Spruce with a Story
Every piece of wood has a story. The lives some pieces have as “wood” are almost as long as the life of the tree it came from. Those pieces are special and I like to share the story behind them when I know it. I have a few such pieces of Spruce in my collection and have begun making the first instrument from it, which means it is time to share.
The material and the story behind it comes to me from Bruce Harvie. Bruce has been an important part of the tonewood world for over 40 years with his company Orcas Island Tonewoods in the Pacific Northwest. A while back, I purchased a pallet of hand split California Sitka Spruce Cello billets from Bruce and he included a few that were much older, coming from Alaska via a man named Fred Meyer.

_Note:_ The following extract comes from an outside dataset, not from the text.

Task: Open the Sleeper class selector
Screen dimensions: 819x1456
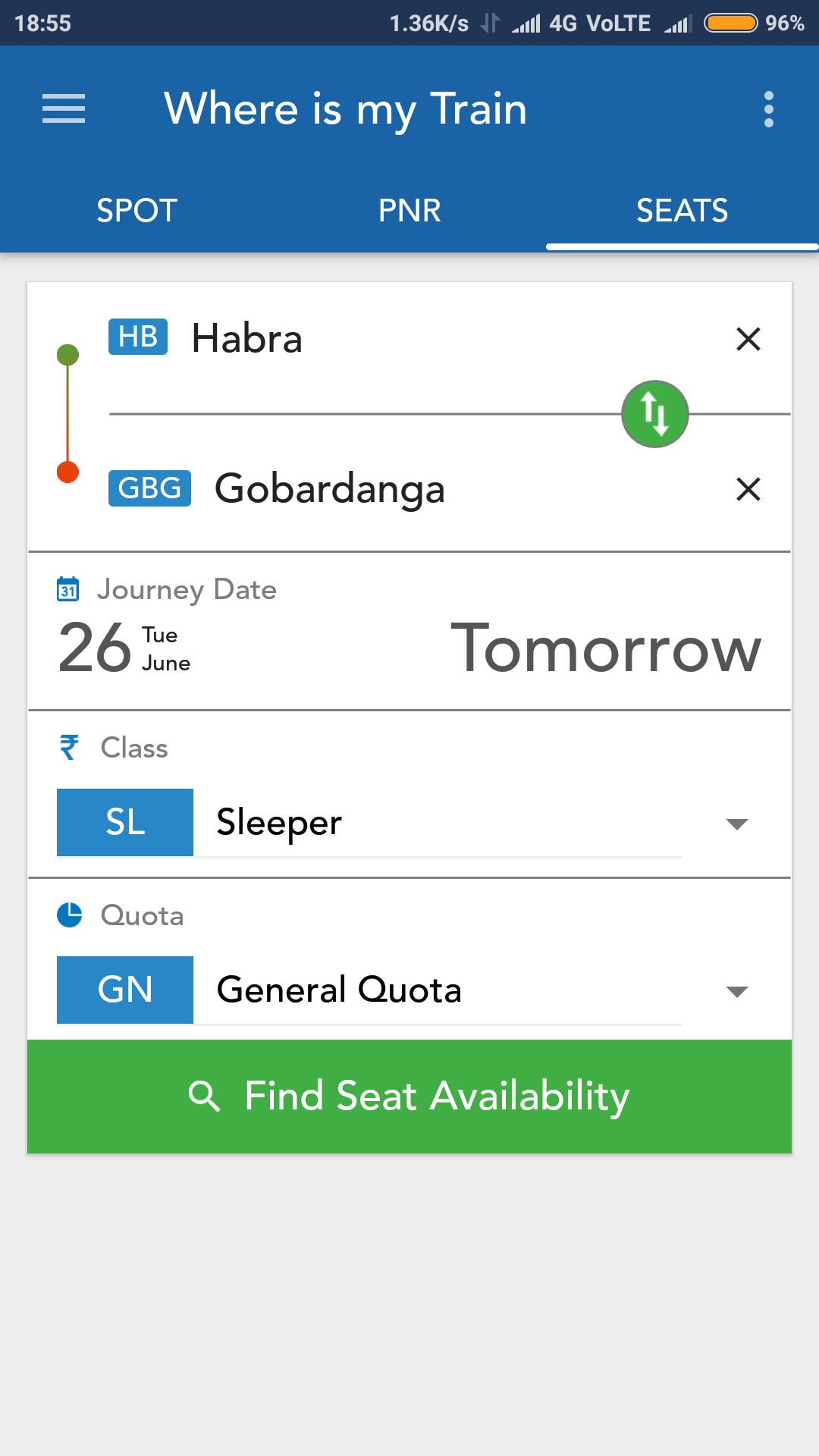Action: (437, 823)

In the 1940’s-1950’s logging was the main happening around Prince of Wales Island, Alaska and bridges were a necessary part of that operation. One of the ways to build them was to drop four Sitka Spruce logs across a river crossing, each five feet in diameter and bolt them together, then lay smaller logs across the top perpendicular to the main support logs to create a drivable surface. Quick and dirty, but not great for longevity. In the 1970’s and 1980’s many of the bridges were decommissioned or replaced. Because the logs were bolted together, they were ineligible for milling and were often just abandoned nearby, ends rotten and spot rot creeping in, incredible old growth Sitka going to waste.

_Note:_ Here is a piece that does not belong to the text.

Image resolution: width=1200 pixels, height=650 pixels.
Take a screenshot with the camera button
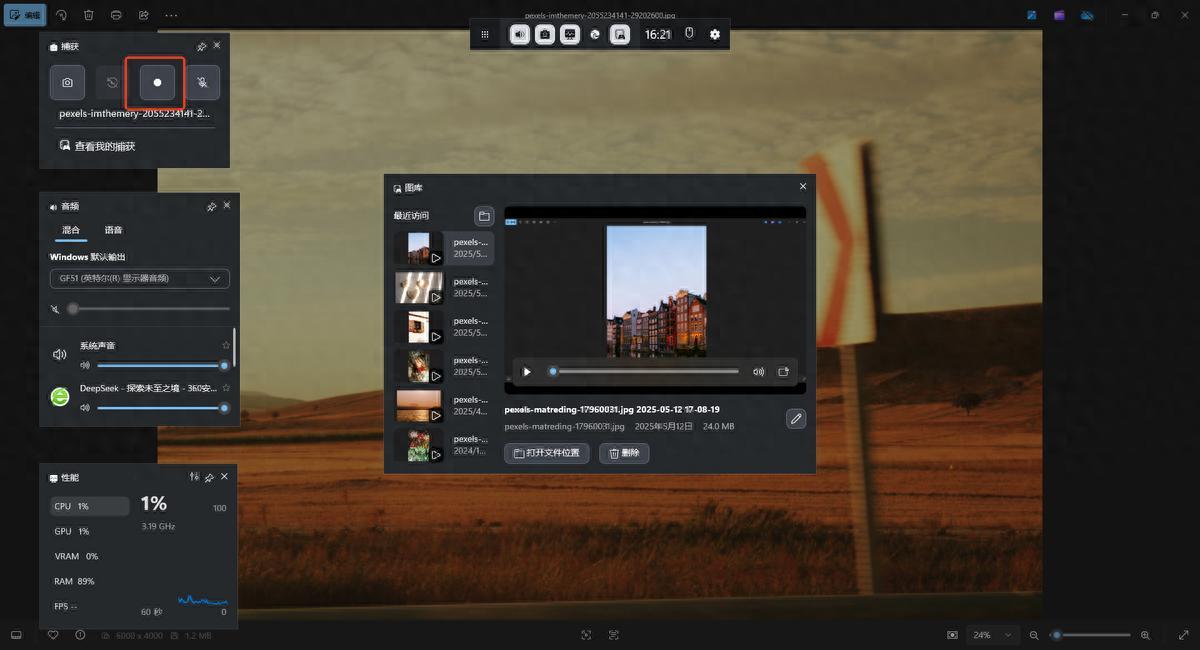coord(67,83)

Fred Meyer, who was a school teacher and Viola player in the Coffman Cove area of Prince of Wales Island recognized the opportunity and created a tonewood supply business out of saving these logs beginning in the late 1970’s. According to Bruce, this decision led Fred to become an important figure in the tonewood world, though today he might not get the recognition that he deserves. Because of the bolts, spot rot, and remote locations, salvaging these logs meant using a chainsaw to cut rounds and a froe to hand split instrument billets. The practice was old school and largely abandoned by tonewood suppliers after the industrial revolution. Fred reintroduced the practice to the tonewood supply and emphasized the importance of hand split wood for instrument construction. He also introduced the concept of labeling logs and would use colored candle wax to seal the end grain and identify the split billets as belonging to a particular log. Customers could expect some consistency when ordering because the material they were requesting was from the same log.
A couple hundred years as a tree, a couple of decades as a bridge, a couple more decades air drying as a hand split Cello billet, now I have the good fortune to turn it into a tool for making music for its next life.